Меня вело как пьяного.

– Что вы от меня хотите? – спросил я, зевая. – Спать хочу.

– Ты должен рассказать мне все, как было. Потом расписаться. И спать. Да?

– Нет, – ответил я, чувствуя опьяняющую силу колес. – Я не наркоман. И наркоманом никогда не был. В армии мы кололи себе витамины для мускулов.

Она не выдержала:

– Пошел вон. Из-за таких, как ты, наша армия …наша армия….– Она осеклась. – Тебе нельзя доверить оружие. А если ракета?

– Я служил во внутренних войсках. Мне все можно доверить. Простите, можно я уже пойду спать?

– Иди, – махнула рукой женщина, пропахшая медсестрой.

….

На третьей недели меня снова повели к психологу. Кабинет находился в недрах больницы, рядом с приемным покоем. По лабиринтам лестниц меня вел санитар Вася, которому я заказал сигареты.

В крохотном помещении сидела женщина в темных очках и что-то писала. Василий усадил меня на стул, сам удалился. Женщина долго писала – очень долго. Меня словно не было. Да мне на это было наплевать. Ради развлечения я стал внимательно разглядывать психолога. Во-первых, это была другая – не та, что допрашивала меня об отличии луны от армейских ботинок. Во-вторых, она сидела за столом в коротком халате, а под столом круглились аппетитные ноги в темных чулках и туфельки были слегка сняты – для удобства, вероятно. Над ее головой с короткой стрижкой витал нимб от подсветки зарешеченного окна.

Я не люблю долго сидеть без дела. Прикрыл глаза и стал считать до ста. Если после ста она будет продолжать писанину, я спрошу, зачем я тут нахожусь.
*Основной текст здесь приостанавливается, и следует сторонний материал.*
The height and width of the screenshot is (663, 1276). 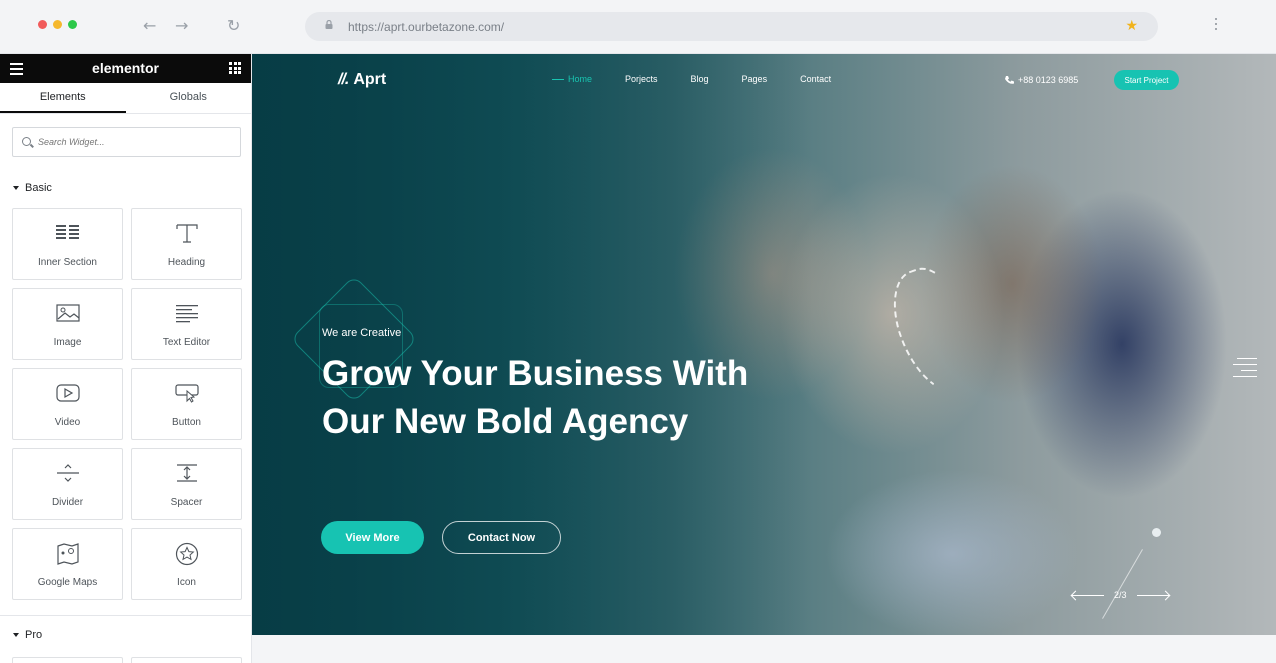 What do you see at coordinates (63, 98) in the screenshot?
I see `tab-elements: Elements` at bounding box center [63, 98].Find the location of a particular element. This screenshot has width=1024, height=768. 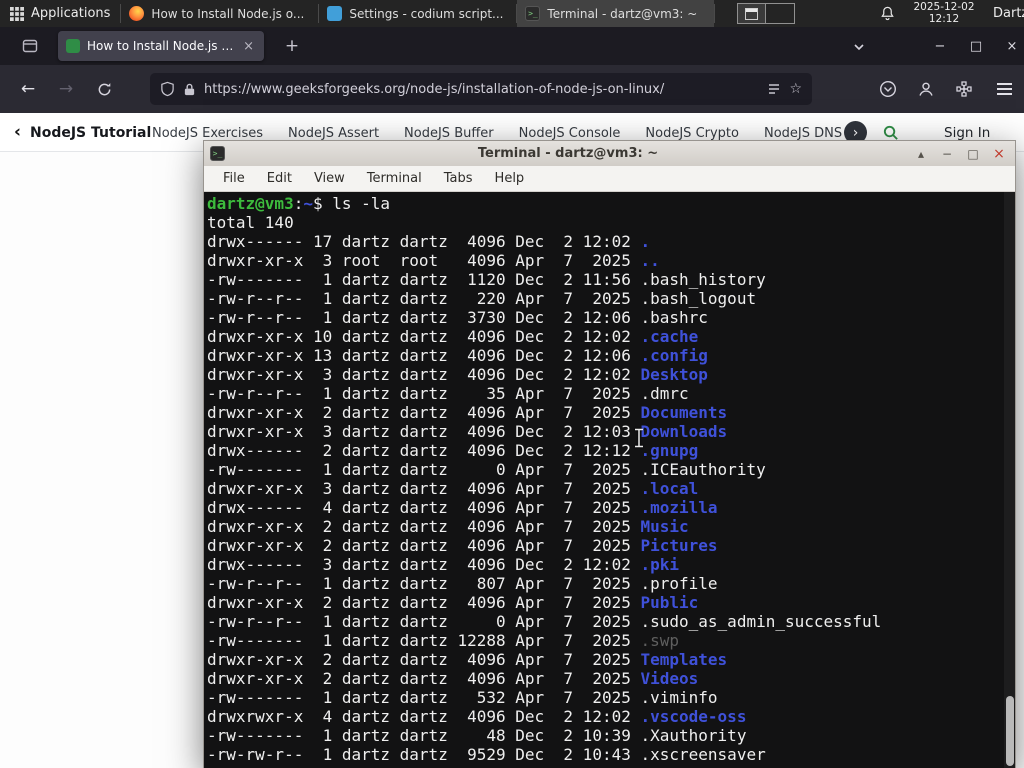

nav-current-tutorial: NodeJS Tutorial is located at coordinates (90, 133).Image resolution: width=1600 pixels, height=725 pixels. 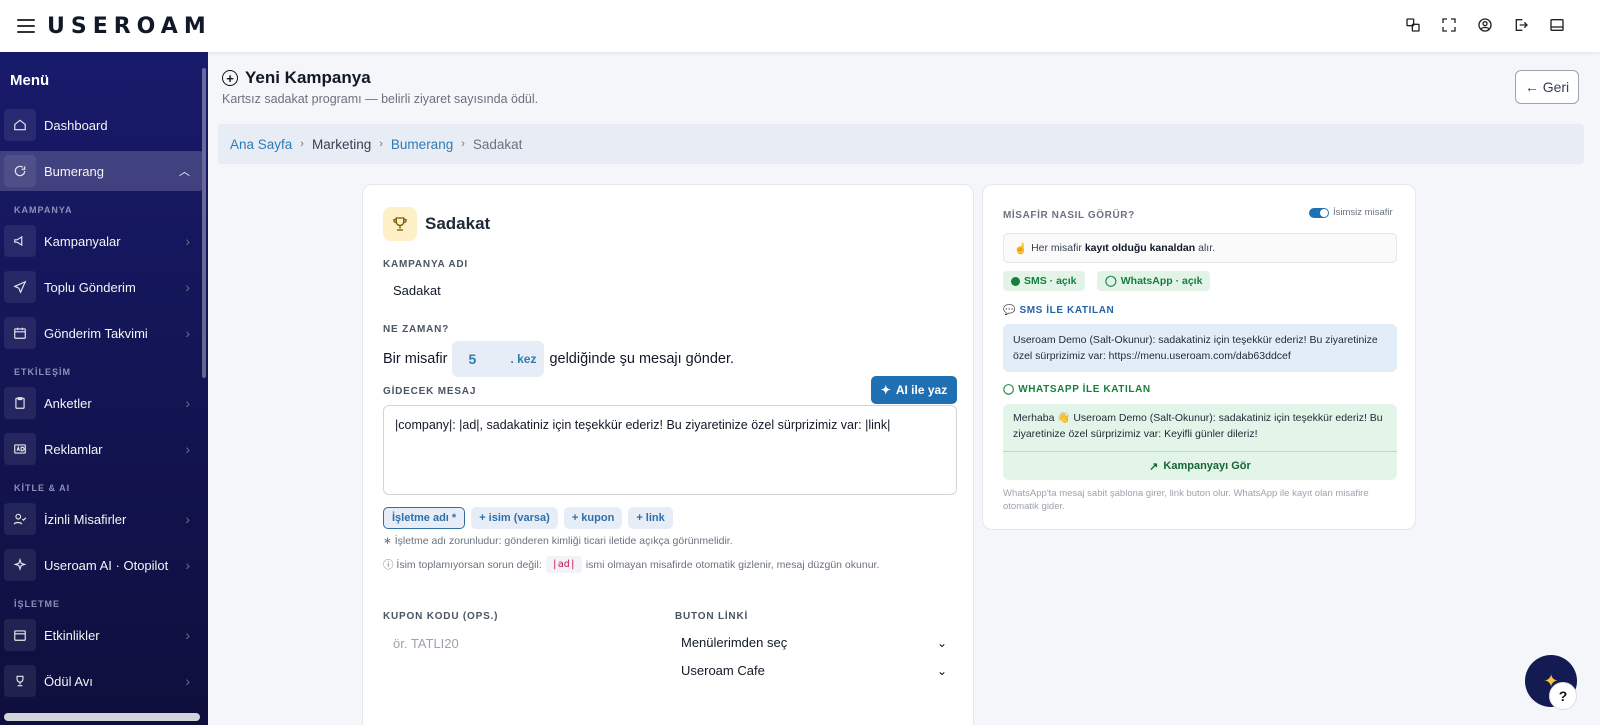 What do you see at coordinates (426, 264) in the screenshot?
I see `campaign-name-label: KAMPANYA ADI` at bounding box center [426, 264].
На восьмом десятке счета женщина задала мне почти тот же вопрос:

– Как вы думаете, зачем вас сюда привезли?

– Сержанту нужно было найти барана на заклание.

– Это как?

– Я уже рассказывал. В часть приехала комиссия из Москвы проверять оружейные склады, нужно было перевести стрелки на другое.
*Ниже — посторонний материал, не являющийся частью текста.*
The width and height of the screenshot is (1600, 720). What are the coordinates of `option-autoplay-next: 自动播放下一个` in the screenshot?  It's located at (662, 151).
– То есть, наркотики вы не употребляли?

– Нет.

– В вашей части кто-нибудь употребляет наркотики?

– Не знаю. Может быть, вы слышали громкую историю о том, как два наши солдата украли барана, изнасиловали его, потом развели костер и съели?

– Да… что-то припоминаю… в газете писали. Вы считаете себя нормальным?

– Нет.

– В чем ваша ненормальность?

– В том же, в чем и всех людей. Думаем одно, говорим другое, делаем третье.
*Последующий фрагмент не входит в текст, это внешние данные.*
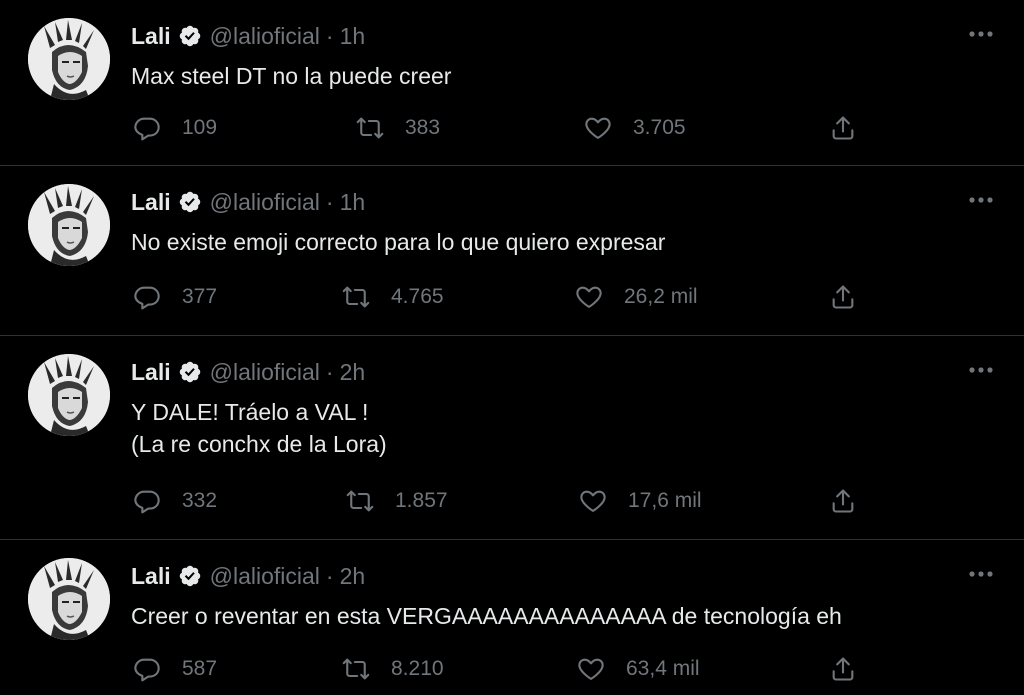  Describe the element at coordinates (418, 668) in the screenshot. I see `retweet-count: 8.210` at that location.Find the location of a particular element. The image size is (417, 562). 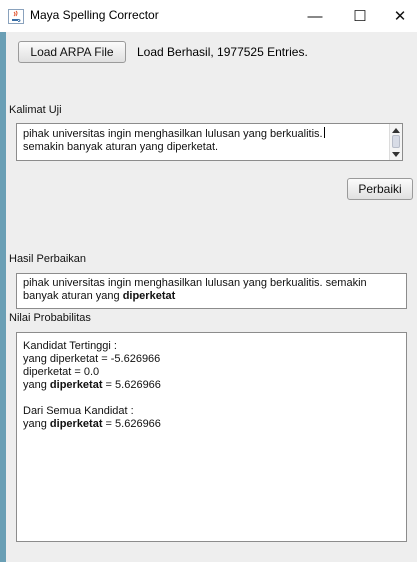

maximize-button: ☐ is located at coordinates (360, 16).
– Вы читали журнал с романом Рэгтайм?

– Я разделил чтение с другом по отделению.

– Если у вас не будет нарушений в эту неделю, я буду ходатайствовать о вашей выписке.

– Буду признателен.

Василий снова повел меня на отделение. Санитар изможденный, крупный, с лицом красным, с маленькими безразличными глазками, в которых ничего, кроме желания выспаться и сорвать с кого-нибудь куш.

– Сигареты завтра, – вяло сказал он, будто понимая мои мысли. – Опять моя смена. Серега запил.

Из коридора меня выселили на место умершего старика. В палате четверо. Один высокий худой студент, который каждую минуту отплевывался – будто бы год назад укусил кроличью шапку. Не псих. Но тип неприятный. Разговаривать не хочет и на все плюет в прямом смысле. Другой лежит на койке и постоянно изгибается, санитарка убирает за ним экскременты. Не встает. Не воспринимает мир напрочь. Наверное, шизофреник. Третий оперный артист с повязкой вокруг шеи. Молчит. Если он сорвет повязку и запоет, произойдет ядерный взрыв, и все погибнут. В своем роде, гуманист. Четвертый – поэт Чагин, худенький скромный мужичок в очках, которого я бы в обычной жизни принял за бухгалтера. Ожидает перевода в спецбольницу тюремного типа. Сидит на кровати и усердно строчит карандашом стихи в тетрадь. Трудно представить, что год назад в голове «бухгалтера» затикала мина, в носу появился трупный запах, Чагин соорудил обрез, пошел в магазин и снес там дробью полголовы продавца-кассира. Зачем? Известно одному Чагину и его бреду.